Sources familiar with the government’s thinking said the prime minister, who makes the final decision on who to appoint to the committee, was considering picking Andrew Wilkie to return to the committee.
Wilkie said it made perfect sense for the committee to have a member of the crossbench given there was an unprecedented number of independents in parliament.
“Given my previous membership and intelligence and security background, I would be quick to put my hand up,” he said.
It is also possible the government chooses another MP whom they deem to have the required level of responsibility and acumen. This could include a teal MP like Allegra Spender or Zoe Daniel.
The senior Coalition MPs – including frontbenchers Simon Birmingham, Karen Andrews, Andrew Hastie, James Paterson and committee deputy chair Andrew Wallace – say the changes would diminish the opposition’s influence and allow crossbench or Greens MPs to join.
“Such an outcome would not only significantly weaken the utility of the committee’s oversight responsibilities, but it would almost certainly impact upon the bipartisan nature and good standing of the committee,” they warned.

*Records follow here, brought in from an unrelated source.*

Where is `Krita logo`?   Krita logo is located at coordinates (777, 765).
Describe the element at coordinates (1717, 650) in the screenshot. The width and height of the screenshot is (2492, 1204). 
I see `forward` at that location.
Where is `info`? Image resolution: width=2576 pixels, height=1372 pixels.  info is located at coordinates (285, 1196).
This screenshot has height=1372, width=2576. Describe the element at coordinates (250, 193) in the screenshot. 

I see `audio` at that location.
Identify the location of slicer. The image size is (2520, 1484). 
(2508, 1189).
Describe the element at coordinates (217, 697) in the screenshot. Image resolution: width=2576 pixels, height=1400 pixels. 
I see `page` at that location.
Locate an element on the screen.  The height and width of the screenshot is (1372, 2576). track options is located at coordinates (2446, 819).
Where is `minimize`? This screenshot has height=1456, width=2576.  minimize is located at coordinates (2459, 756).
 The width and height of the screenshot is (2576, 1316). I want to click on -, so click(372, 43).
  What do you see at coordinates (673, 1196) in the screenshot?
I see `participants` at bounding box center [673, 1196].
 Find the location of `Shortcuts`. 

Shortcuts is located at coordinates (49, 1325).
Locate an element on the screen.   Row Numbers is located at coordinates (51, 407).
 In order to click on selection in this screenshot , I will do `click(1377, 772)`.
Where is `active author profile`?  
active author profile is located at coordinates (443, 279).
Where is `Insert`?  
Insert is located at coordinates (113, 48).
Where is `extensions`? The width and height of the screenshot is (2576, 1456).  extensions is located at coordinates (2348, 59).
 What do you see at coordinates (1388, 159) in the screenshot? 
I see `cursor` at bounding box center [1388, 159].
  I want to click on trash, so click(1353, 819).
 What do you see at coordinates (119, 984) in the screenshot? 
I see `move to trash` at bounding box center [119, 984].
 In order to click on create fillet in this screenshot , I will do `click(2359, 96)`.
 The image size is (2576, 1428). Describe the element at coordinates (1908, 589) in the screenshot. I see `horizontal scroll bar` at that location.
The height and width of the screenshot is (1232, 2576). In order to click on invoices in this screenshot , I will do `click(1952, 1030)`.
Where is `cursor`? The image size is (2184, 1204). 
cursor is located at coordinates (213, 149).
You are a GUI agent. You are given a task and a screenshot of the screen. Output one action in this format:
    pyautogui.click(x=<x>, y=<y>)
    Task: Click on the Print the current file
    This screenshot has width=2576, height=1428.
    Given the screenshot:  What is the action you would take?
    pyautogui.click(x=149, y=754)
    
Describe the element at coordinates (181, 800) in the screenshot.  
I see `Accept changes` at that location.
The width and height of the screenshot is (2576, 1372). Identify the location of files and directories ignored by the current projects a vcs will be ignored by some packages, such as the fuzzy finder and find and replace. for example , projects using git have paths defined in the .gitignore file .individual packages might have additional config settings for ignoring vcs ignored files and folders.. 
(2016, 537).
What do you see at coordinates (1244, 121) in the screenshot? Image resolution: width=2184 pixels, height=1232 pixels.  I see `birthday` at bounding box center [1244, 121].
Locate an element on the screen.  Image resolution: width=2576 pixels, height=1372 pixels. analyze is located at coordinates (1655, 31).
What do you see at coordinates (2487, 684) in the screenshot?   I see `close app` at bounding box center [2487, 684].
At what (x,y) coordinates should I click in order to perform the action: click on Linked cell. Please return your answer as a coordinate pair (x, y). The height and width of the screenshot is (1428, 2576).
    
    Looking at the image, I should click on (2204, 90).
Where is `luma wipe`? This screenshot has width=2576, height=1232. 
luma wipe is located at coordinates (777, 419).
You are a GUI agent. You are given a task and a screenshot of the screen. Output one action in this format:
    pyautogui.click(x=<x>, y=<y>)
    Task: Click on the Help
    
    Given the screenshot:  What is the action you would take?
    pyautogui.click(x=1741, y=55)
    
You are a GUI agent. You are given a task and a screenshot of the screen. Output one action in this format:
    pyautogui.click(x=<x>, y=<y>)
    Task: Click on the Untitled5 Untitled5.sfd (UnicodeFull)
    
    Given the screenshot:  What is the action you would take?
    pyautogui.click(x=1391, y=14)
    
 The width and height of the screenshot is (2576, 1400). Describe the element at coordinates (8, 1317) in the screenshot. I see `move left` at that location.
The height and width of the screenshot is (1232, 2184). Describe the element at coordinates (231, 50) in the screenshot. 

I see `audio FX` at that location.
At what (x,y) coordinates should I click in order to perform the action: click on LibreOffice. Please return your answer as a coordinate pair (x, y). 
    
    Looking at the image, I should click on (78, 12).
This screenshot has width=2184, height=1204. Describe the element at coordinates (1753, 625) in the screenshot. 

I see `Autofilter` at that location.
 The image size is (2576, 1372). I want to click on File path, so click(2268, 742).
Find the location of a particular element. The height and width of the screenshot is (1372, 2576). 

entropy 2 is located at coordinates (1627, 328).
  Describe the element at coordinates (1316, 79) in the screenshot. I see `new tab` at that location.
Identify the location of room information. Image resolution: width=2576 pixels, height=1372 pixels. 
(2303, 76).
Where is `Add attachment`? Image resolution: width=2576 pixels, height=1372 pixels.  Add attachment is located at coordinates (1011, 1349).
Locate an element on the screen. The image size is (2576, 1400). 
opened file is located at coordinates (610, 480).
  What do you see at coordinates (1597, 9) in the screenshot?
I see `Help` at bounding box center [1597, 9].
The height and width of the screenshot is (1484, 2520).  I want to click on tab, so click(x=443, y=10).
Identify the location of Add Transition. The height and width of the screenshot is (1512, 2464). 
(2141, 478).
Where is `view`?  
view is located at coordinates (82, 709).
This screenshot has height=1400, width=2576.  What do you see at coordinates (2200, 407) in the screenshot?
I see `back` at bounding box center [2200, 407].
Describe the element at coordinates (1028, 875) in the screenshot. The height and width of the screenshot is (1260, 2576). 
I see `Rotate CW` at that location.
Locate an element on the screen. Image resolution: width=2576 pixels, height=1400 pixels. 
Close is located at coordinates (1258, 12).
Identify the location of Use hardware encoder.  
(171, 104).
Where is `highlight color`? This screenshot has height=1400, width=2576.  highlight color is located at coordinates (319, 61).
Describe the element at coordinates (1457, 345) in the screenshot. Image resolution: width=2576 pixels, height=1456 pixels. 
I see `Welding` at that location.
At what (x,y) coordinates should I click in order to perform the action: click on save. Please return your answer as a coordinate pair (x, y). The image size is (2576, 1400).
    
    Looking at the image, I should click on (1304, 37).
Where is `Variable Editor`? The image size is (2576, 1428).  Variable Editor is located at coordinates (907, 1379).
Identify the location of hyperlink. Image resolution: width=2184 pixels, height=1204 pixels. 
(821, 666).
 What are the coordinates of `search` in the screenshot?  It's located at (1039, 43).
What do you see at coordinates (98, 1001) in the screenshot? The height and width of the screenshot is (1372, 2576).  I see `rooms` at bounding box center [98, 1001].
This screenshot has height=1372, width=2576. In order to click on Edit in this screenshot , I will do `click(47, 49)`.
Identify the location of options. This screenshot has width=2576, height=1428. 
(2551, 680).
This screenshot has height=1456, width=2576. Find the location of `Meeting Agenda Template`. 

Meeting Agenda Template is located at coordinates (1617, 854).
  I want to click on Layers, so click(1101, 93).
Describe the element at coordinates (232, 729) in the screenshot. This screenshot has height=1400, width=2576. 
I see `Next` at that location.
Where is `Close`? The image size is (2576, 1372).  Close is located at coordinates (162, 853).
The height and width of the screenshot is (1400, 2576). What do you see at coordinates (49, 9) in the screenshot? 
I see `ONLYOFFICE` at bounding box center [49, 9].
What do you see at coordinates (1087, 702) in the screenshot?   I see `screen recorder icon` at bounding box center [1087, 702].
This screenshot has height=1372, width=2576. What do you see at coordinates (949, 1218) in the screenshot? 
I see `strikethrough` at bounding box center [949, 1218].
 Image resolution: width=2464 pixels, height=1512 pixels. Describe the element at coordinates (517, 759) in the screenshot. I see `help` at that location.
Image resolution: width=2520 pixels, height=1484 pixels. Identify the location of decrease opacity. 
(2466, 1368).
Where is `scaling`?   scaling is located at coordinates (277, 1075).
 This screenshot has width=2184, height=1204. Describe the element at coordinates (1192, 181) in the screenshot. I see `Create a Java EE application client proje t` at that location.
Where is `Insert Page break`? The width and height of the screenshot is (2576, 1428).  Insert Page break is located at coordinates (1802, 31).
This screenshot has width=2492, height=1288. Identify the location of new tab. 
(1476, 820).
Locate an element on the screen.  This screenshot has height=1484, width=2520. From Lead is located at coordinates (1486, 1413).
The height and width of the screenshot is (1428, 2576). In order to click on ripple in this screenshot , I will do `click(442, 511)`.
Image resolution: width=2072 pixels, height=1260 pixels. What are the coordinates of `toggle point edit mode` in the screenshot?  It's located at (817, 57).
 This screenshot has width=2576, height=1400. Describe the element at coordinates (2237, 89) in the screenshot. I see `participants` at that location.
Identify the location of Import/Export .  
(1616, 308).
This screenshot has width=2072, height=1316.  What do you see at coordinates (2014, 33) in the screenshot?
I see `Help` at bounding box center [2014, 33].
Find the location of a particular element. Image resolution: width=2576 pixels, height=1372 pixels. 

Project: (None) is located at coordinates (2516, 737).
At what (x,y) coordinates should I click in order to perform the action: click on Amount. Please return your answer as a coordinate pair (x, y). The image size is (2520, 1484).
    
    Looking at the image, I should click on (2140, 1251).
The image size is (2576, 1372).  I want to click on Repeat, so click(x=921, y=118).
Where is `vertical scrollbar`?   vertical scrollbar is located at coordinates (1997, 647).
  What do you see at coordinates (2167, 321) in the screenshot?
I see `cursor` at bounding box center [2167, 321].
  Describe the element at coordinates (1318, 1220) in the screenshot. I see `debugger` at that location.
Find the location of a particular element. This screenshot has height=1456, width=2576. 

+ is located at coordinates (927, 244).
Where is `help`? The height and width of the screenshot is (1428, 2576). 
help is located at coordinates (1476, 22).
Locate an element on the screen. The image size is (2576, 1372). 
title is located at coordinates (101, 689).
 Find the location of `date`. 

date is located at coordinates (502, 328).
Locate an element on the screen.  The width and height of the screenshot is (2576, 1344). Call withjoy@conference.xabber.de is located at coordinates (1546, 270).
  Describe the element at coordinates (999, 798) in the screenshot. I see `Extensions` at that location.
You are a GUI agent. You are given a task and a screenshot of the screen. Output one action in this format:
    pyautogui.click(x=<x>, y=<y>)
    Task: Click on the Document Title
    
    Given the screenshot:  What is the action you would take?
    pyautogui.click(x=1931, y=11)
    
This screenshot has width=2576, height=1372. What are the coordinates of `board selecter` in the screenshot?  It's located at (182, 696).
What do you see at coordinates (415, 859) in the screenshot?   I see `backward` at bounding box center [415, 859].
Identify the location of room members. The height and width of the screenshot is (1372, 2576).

The committee chair, Labor’s Peter Khalil, accused the opposition of playing politics with national security.
“As chair of the committee in 2021, Liberal Senator James Paterson said the Intelligence Services Act needed reform to manage the increasing scope of the committee and the greatest workload it has ever faced,” Khalil said.
“The Albanese government is focused on delivering responsible and targeted cost of living relief, whilst the opposition are focused on the membership of a parliamentary committee.”